— Start of Supplied text —
Nintendo Talks About How The Narrative Will Work In ‘Zelda: Breath Of The Wild’ – Forbes

(Photo credit: Nintendo)

(Photo credit: Nintendo)

In another interview with Shigeru Miyamoto and Eiji Aonuma about Zelda: Breath of the Wild, we get to hear more about how the approach to the story is being handled in regards to the shift to an open world setting.

For fans of the Zelda series, you will know that the narrative was inherently sequential and linear due to the way the level design constricted the player’s movement. In that, the games funneled you through the story as you played them.

This is not to say that the Zelda games are overly story-heavy, but as compared to most modern wannabe cinematic type games the Zelda series has often used a more restrained and inferred narrative approach.

However, with open world games, the player can and will go anywhere and that will make telling the story harder if you adhere to a more sequential narrative setup.

There are ways around this, such as where areas are cordoned off until you have a certain item, which is something the older Zelda games used a great deal, but in this case Breath of the Wild is clearly more open-ended. That said, it sounds like Aonuma has a “trick” in regards to how the narrative will be delivered in Breath of the Wild and I am very interested to find out more about that once the game is out.

This is why when Aonuma explains that you can actually miss parts of the story is quite interesting and if anything will likely motivate players to explore the game world more thoroughly.
— End of Supplied text —
— Start of Records for this task —
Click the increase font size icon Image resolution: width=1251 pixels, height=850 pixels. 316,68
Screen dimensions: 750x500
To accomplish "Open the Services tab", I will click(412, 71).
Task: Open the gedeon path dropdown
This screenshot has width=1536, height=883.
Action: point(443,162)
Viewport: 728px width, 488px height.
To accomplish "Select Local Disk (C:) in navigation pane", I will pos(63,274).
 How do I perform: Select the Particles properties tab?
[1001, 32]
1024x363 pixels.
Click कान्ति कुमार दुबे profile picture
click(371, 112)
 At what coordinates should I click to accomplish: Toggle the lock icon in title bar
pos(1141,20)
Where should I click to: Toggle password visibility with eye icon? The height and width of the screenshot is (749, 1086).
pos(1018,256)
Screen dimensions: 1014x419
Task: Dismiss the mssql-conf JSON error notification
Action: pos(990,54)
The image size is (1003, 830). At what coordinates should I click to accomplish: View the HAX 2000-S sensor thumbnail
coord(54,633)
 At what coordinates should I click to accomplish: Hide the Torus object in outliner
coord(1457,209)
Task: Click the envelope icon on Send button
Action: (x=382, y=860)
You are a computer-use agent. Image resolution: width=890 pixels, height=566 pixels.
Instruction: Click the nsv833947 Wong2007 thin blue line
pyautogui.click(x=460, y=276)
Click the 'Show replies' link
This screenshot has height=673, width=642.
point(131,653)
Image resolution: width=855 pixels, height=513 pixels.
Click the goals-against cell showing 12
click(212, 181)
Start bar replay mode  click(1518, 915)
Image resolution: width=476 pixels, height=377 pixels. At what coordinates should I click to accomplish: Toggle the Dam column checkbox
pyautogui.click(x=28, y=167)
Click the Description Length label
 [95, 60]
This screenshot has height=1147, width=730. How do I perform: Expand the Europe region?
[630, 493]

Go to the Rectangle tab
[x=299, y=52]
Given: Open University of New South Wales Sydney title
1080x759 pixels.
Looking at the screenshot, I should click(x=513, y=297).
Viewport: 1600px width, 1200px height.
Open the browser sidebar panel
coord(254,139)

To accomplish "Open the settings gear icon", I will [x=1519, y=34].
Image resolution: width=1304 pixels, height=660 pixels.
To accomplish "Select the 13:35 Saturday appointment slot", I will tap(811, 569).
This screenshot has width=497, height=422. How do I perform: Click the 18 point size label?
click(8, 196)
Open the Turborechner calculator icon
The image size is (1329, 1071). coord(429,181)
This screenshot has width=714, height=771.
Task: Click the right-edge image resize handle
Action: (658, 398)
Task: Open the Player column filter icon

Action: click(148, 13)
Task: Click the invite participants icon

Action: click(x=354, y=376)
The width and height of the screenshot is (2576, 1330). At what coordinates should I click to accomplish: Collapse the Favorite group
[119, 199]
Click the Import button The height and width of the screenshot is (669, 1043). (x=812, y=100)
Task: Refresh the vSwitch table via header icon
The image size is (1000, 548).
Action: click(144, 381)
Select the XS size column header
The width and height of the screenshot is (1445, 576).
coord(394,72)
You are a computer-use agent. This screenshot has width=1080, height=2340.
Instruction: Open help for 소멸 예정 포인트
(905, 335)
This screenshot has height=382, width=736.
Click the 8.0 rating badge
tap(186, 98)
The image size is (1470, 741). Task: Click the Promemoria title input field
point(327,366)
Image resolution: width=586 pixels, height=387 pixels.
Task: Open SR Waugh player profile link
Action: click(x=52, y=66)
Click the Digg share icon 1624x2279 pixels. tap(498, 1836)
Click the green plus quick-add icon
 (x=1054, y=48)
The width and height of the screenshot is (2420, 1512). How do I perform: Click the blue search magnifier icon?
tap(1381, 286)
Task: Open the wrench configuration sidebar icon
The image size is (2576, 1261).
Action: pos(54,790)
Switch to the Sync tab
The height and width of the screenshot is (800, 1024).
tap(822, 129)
— End of Records for this task —
Tasks to complete.
1 – Can you swap "magnifier" for "magnifying glass" in everything from the entry containing "Click the green plus quick-add icon" down to the end of the entries, leaving all else unchanged?
2 – Would you finish out the next part of the article on storytelling in Zelda: Breath of the Wild, picking up after its final sentence?
The article and the entries have nothing to do with each other.

Answers to the tasks.
1 –
Click the green plus quick-add icon
 (x=1054, y=48)
The width and height of the screenshot is (2420, 1512). How do I perform: Click the blue search magnifying glass icon?
tap(1381, 286)
Task: Open the wrench configuration sidebar icon
The image size is (2576, 1261).
Action: pos(54,790)
Switch to the Sync tab
The height and width of the screenshot is (800, 1024).
tap(822, 129)

2 –
I also liked the fact that Miyamoto tried to explain more on his approach to storytelling in games. Narrative is important as it applies context to your actions in the game, but it’s not the be all and end all of a game. To think like that only means you are seeing gaming through the lens of cinema and that’s just inherently misguided, as it obviously overlooks the inherent tactile functionality that games offer.

In short, the story is part of something larger and has to work with the game rather than necessarily direct it. So it’s nice to hear Miyamoto talk about that, especially in regards to Zelda.

The brief discussion is worth watching (shown below) and it’s nice to see Game Informer delve into this kind of subject matter. In addition, there’s another brief interview about how Nintendo responds to fan feedback on its games and that too is worth a look.

Zelda: Breath of the Wild is released for Nintendo Switch and Wii U on March 3rd.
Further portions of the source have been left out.